DATA LISTING:
+ + + + +
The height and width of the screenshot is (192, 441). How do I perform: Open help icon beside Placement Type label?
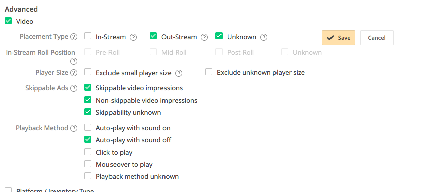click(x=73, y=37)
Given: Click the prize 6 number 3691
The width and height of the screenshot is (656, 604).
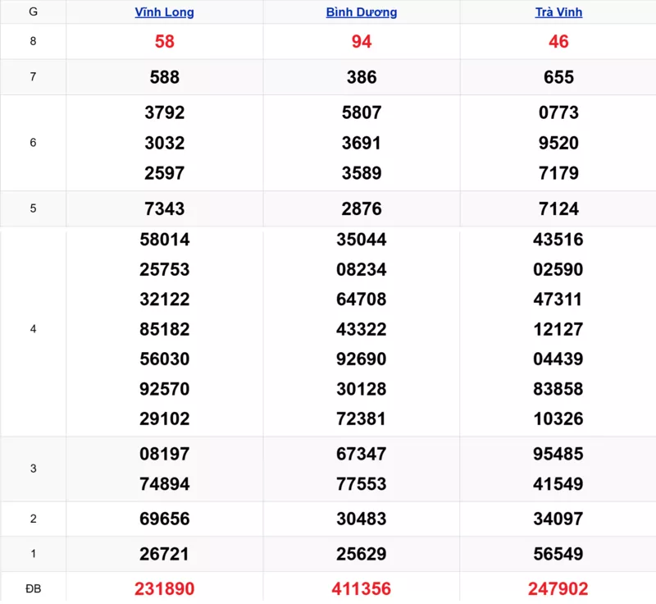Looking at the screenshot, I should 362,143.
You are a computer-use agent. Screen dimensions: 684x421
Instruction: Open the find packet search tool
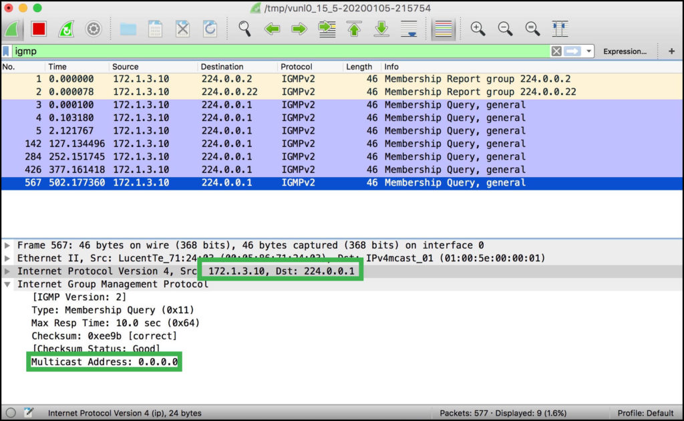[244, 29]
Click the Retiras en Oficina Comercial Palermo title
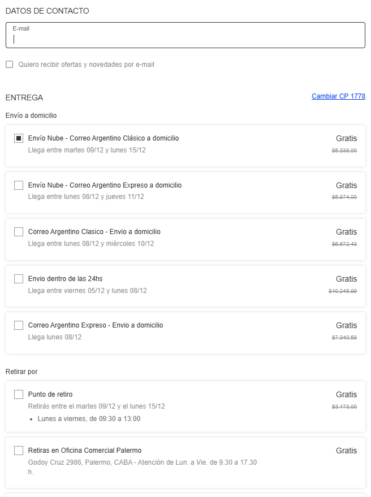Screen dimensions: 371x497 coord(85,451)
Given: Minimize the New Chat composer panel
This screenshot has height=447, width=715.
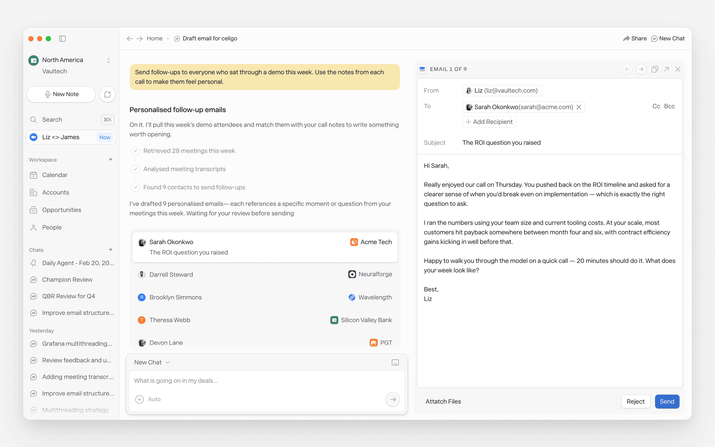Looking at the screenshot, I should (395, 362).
+ + + + +
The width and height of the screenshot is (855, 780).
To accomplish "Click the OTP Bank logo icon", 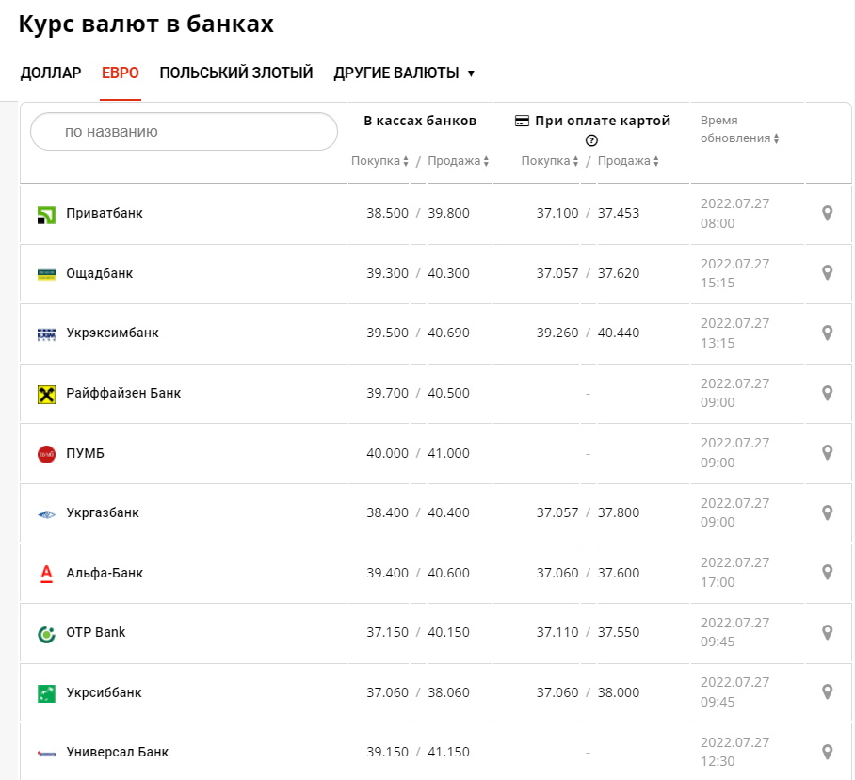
+ + + + +
EXERCISE AIM:
If a line in the material above holds "Given", copy it.

ANSWER TO THIS EXERCISE:
Given: Click the prize 6 number 3691
Given: Minimize the New Chat composer panel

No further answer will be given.